Now, sure, most folks see the the "dog and pony" part and the pay CEOs earn. Folks then think about all they stuff that money buys. What they don't see or think about the rest, and they don't because most folks never approach having to deal with or do that stuff.
 
How'd You Feel If Your Boss Made $486 For Every Dollar You Make?

If he had life as easy as me, I'd feel envious. But since I know I suck at being a boss, I'm good with others making a **** ton of money more than me for whatever they do.

I have no idea how some people get where they are. I know how I got to where I am. I'm OK with the big boss making way more than me if my employer feels OK with paying them that. Now, if we were in dire straits, I might have a different opinion.

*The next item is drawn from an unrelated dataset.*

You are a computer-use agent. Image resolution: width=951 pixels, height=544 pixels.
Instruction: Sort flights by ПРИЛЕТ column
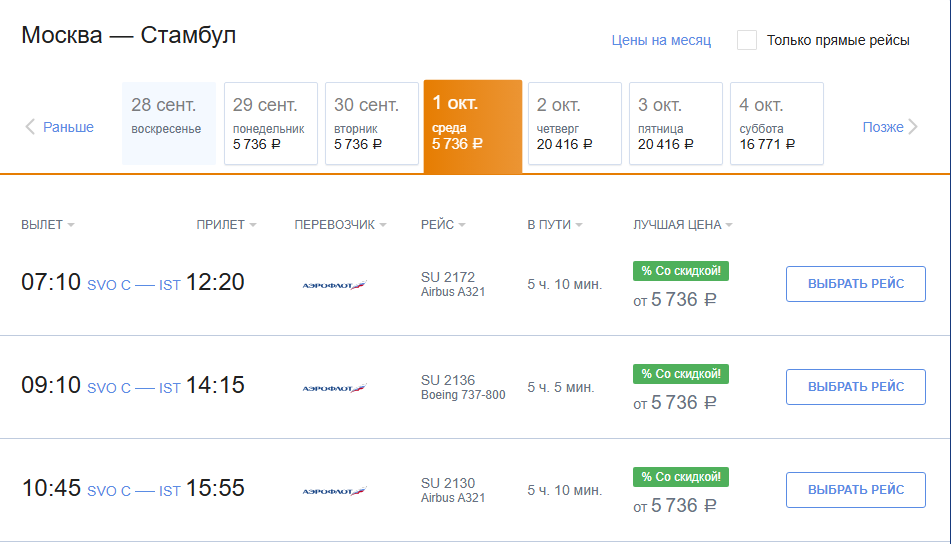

(But our big boss doesn't make that kinda green, so not applicable)
 
If my boss brings in an extra $100 million dollars into the company because he's a great businessman/woman, then I'm fine with him/her earning $400 to my $1. Or if he/she is the owner and took all the risk. What I don't understand are people like Roger Smith, who ran GM into the ground making that kind of money. He should have given it back.